From a practical standpoint, these findings suggest that incorporating nonlinear HRV metrics such as DFA α1, SampEn, and RQA into regular athlete monitoring could provide coaches and sports physicians with sensitive markers for tailoring training prescriptions. By differentiating between adaptive, maladaptive, and potentially pathological responses, HRV monitoring can contribute to safer and more effective performance optimization strategies.

Future Research Directions

The authors plan to validate and implement a photoplethysmography (PPG)-based device [49,50,61,62] for monitoring the physiological status of the body, which is expected to be particularly useful for athletes. In recent years, PPG sensors have significantly improved, becoming more accurate, compact, affordable, and accessible for everyday use, thanks to advances in biotechnology [51,52,53,63,64,65].

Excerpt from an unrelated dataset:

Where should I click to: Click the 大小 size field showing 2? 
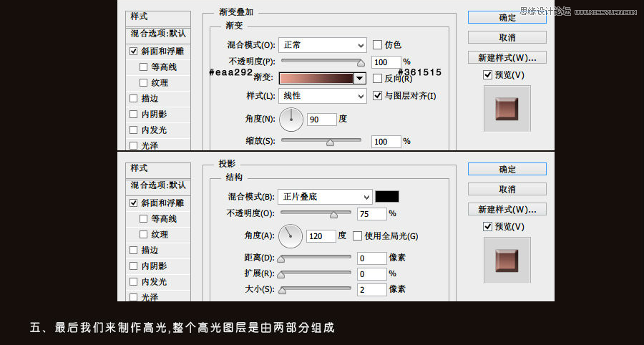tap(371, 290)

The device is anticipated to assess the user’s condition on a scale of normal, mild fatigue, and overfatigue, while providing alerts in the presence of potential health concerns. Upon detecting more serious indications, a review of individual training plans, extended rest periods, and, if necessary, consultation with a cardiologist would be recommended. This approach would enable earlier identification of the risk of overtraining and cardiac disturbances, while simultaneously optimizing recovery and ensuring the safety of athletes.

5. Conclusions

This study indicates that high-intensity training in athletes leads to acute alterations in HRV, with reduced parasympathetic activity and signs of sympathetic predominance immediately post-exercise. Partial recovery was seen after two hours, but several parameters remained below baseline, suggesting incomplete autonomic restoration.

These findings should be interpreted with caution, given the small sample size, the absence of a control group, and possible influence of uncontrolled external factors.

Future research with larger and more diverse cohorts, inclusion of female athletes, and control of variables such as sleep, nutrition, and stress is needed to validate these preliminary observations and to develop robust composite indices for individualized training and recovery management.